**Problem details:** Print word for word the first line of the records below and every following line through the one containing "Screen dimensions: 1260x1229"; print nothing else.

**Exercise input:**
»»

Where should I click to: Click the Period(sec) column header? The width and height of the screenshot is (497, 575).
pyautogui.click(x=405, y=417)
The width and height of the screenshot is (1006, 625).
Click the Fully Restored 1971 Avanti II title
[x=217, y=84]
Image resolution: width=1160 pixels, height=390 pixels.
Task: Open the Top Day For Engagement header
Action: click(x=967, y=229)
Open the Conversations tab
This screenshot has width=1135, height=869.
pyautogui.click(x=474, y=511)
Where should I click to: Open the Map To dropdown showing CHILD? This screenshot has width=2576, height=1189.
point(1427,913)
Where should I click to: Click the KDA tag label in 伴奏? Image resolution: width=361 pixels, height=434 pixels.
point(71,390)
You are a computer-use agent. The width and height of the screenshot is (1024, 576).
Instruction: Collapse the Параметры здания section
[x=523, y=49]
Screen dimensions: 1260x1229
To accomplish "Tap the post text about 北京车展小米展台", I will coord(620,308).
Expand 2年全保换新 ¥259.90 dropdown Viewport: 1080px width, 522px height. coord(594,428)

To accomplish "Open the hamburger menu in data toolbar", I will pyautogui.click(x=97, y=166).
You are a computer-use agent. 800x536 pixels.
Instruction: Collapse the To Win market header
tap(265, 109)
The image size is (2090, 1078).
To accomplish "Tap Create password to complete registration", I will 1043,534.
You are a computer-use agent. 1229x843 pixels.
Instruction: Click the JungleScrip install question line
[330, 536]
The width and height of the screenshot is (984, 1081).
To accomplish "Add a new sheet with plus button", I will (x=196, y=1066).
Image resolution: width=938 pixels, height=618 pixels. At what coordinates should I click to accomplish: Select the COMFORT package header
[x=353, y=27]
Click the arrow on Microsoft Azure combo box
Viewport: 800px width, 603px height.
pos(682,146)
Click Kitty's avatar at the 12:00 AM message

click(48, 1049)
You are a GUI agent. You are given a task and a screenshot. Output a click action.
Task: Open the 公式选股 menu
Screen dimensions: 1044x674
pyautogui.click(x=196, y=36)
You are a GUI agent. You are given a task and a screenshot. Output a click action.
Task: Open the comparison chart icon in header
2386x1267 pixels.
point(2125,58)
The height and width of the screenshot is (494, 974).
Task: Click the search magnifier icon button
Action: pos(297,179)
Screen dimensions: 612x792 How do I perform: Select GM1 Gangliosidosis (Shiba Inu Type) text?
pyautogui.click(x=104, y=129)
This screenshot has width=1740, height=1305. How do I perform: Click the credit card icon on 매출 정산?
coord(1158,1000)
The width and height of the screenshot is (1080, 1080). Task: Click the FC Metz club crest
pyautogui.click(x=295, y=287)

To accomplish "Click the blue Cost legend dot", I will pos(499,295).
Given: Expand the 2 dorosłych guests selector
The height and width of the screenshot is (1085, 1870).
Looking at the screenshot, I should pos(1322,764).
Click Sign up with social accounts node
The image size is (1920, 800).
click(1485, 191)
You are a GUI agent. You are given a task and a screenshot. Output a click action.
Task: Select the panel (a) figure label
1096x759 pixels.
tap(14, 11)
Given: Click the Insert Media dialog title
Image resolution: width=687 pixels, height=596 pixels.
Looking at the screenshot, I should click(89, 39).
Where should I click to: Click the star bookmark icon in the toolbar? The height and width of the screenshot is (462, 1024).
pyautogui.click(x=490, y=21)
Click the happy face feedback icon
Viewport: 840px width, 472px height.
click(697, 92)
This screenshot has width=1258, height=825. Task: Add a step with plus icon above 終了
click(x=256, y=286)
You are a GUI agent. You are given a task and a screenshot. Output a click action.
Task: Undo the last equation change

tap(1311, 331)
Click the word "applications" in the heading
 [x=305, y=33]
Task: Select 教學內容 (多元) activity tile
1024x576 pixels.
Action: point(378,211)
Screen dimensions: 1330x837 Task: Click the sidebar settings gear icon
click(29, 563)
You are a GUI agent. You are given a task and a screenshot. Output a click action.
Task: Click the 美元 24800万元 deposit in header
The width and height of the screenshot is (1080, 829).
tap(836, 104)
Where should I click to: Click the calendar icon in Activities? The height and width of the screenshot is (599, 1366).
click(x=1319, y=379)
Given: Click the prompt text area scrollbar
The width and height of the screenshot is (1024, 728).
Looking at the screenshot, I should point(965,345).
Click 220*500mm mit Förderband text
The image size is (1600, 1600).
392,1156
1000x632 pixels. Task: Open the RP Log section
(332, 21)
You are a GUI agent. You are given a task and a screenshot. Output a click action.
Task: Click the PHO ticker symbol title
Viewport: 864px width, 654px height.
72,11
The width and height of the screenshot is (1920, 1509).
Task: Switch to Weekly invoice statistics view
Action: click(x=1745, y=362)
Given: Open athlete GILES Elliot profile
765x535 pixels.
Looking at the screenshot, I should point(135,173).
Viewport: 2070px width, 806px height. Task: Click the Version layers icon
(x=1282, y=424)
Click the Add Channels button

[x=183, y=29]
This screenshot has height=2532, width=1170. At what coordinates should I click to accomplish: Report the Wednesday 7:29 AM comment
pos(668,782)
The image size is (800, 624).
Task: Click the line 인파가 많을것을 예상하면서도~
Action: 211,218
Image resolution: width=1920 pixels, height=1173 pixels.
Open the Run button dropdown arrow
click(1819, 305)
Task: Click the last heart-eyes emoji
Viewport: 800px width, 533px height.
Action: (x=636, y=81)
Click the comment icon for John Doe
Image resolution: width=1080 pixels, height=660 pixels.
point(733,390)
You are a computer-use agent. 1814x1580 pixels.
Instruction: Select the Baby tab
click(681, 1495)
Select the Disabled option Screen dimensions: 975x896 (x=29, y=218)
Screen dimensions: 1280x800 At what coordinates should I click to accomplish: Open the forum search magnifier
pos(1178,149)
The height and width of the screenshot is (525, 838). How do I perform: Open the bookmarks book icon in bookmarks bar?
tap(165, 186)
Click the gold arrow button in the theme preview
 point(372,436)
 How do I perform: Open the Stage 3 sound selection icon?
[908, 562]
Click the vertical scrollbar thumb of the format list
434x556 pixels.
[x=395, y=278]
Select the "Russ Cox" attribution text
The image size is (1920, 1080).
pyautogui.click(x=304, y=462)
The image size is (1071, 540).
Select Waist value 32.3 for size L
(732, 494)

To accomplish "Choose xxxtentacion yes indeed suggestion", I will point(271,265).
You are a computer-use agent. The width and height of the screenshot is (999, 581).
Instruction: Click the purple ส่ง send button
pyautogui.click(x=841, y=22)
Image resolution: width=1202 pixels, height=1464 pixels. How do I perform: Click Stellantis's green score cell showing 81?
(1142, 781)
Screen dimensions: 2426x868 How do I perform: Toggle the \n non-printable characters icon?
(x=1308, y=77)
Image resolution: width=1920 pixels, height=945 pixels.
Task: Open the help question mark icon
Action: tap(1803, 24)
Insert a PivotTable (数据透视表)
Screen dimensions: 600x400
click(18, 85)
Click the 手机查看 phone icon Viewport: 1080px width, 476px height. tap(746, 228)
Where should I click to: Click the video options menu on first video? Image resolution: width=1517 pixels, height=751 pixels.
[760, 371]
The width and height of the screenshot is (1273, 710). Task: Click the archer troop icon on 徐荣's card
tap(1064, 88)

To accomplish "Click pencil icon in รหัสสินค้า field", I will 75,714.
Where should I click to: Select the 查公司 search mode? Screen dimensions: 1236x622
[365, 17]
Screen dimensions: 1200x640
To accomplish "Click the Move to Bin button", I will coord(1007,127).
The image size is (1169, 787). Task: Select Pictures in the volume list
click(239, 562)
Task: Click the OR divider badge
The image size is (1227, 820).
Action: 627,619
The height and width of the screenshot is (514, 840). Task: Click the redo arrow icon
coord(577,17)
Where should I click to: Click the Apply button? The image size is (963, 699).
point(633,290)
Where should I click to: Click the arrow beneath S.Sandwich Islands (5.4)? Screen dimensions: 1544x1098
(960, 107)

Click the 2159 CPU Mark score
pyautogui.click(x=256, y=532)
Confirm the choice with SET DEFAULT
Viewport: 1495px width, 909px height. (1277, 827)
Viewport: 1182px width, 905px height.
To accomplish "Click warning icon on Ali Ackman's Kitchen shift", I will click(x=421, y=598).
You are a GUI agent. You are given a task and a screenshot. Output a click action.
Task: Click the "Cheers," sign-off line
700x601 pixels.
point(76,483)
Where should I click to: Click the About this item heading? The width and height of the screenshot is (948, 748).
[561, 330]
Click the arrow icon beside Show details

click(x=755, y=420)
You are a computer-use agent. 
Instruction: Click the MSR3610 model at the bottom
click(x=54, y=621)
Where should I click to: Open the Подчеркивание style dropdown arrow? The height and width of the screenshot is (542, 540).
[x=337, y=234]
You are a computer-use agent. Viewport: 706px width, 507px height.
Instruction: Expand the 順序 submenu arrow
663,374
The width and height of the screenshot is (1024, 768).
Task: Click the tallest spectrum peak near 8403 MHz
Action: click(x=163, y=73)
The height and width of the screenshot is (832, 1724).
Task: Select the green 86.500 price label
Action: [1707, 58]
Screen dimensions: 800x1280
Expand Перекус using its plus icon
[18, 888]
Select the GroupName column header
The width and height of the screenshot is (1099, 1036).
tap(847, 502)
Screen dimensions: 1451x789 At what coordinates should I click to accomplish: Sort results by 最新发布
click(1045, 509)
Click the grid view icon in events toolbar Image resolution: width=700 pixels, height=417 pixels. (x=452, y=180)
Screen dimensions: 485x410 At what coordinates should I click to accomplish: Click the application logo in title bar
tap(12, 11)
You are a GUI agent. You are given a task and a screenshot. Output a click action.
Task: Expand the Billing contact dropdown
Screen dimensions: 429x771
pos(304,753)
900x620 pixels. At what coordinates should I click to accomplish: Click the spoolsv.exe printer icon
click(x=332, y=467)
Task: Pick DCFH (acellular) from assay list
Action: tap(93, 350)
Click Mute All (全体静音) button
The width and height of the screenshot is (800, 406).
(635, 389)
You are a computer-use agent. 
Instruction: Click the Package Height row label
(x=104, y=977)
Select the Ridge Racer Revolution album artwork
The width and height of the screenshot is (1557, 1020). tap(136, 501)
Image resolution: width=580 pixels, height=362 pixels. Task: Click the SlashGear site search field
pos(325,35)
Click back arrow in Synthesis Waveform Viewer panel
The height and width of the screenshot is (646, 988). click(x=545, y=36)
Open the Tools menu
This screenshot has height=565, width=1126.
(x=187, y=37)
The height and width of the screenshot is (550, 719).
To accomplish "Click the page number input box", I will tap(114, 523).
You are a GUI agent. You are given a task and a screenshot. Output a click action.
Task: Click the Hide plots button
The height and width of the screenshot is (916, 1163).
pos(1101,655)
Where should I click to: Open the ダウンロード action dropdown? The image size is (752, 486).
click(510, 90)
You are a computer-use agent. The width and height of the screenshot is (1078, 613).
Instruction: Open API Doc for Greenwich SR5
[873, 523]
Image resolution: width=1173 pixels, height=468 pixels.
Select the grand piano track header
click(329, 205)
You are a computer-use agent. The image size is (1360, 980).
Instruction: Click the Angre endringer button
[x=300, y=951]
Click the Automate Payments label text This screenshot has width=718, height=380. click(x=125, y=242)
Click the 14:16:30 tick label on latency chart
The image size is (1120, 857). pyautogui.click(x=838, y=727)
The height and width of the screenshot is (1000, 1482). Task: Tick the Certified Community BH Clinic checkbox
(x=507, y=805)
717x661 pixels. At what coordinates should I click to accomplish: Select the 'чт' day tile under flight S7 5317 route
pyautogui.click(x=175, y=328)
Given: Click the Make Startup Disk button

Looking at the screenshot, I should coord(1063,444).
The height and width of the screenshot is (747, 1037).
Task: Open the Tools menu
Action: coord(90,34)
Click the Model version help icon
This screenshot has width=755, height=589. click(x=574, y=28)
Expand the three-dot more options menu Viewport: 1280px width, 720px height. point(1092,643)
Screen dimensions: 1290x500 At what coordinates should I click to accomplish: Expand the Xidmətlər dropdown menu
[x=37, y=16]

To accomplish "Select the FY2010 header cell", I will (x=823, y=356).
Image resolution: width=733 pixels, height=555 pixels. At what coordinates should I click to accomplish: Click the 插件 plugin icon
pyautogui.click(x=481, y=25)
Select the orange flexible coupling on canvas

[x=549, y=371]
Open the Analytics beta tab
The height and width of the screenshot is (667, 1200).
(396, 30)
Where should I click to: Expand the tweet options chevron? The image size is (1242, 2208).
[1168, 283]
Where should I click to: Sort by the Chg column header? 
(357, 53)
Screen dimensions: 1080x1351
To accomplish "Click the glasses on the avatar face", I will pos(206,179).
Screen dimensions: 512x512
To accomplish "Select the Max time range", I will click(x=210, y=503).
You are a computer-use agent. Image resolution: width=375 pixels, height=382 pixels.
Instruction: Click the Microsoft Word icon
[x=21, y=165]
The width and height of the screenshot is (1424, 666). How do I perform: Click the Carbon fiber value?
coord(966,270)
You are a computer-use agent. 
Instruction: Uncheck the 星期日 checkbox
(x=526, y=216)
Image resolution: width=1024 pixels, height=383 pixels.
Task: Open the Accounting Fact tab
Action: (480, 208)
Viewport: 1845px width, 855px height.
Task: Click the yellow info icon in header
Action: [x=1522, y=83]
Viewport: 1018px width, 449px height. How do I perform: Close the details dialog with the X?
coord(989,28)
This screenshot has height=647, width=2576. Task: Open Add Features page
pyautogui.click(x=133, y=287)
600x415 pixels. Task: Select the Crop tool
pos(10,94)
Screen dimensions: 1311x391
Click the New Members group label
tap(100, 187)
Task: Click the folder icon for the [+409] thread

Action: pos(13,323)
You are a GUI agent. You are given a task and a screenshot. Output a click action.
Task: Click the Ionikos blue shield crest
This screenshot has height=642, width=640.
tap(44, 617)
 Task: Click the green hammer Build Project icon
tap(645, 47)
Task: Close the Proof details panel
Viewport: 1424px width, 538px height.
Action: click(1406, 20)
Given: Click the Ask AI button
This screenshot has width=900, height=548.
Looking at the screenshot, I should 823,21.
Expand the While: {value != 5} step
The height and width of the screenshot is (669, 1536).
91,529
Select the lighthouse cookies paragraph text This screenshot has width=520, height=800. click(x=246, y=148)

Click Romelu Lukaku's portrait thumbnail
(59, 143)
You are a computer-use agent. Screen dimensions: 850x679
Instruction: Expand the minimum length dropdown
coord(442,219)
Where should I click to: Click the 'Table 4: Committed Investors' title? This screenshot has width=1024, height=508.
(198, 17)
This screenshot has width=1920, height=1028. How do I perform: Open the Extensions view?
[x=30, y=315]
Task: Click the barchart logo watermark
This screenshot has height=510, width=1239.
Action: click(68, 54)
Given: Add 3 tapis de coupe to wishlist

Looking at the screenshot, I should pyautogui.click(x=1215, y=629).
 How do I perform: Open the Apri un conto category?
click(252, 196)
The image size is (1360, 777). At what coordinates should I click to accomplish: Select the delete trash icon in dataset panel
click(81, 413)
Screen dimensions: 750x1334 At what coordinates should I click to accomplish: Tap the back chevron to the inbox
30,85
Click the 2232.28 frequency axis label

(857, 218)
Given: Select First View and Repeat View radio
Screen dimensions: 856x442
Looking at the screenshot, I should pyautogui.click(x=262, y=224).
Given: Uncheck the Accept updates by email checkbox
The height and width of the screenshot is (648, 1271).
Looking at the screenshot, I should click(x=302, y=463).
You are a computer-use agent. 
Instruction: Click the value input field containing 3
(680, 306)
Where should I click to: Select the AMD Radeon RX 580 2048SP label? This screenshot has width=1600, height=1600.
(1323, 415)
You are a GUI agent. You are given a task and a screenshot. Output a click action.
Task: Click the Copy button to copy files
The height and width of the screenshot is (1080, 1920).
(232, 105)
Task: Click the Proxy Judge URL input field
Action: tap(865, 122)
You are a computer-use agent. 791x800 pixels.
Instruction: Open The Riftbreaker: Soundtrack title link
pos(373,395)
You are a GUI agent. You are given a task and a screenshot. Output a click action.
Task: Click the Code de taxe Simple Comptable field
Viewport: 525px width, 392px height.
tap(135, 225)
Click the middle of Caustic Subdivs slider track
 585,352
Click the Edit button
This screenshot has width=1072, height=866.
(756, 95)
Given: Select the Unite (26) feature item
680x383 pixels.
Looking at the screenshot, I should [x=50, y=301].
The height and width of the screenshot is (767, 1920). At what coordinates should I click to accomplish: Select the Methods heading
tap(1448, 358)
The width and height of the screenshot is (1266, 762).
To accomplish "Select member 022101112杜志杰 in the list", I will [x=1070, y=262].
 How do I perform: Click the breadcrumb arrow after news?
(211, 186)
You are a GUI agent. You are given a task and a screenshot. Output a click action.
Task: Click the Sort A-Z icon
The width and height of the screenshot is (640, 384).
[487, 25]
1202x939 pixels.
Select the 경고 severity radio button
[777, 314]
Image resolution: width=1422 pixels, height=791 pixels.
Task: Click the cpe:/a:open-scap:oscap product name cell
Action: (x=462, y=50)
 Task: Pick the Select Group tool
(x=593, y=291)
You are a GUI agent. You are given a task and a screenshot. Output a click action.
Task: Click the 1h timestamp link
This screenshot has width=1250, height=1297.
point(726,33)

««

**Task result:**
Where should I click to: Click the Period(sec) column header? The width and height of the screenshot is (497, 575).
pyautogui.click(x=405, y=417)
The width and height of the screenshot is (1006, 625).
Click the Fully Restored 1971 Avanti II title
[x=217, y=84]
Image resolution: width=1160 pixels, height=390 pixels.
Task: Open the Top Day For Engagement header
Action: click(x=967, y=229)
Open the Conversations tab
This screenshot has width=1135, height=869.
pyautogui.click(x=474, y=511)
Where should I click to: Open the Map To dropdown showing CHILD? This screenshot has width=2576, height=1189.
point(1427,913)
Where should I click to: Click the KDA tag label in 伴奏? Image resolution: width=361 pixels, height=434 pixels.
point(71,390)
You are a computer-use agent. The width and height of the screenshot is (1024, 576).
Instruction: Collapse the Параметры здания section
[x=523, y=49]
Screen dimensions: 1260x1229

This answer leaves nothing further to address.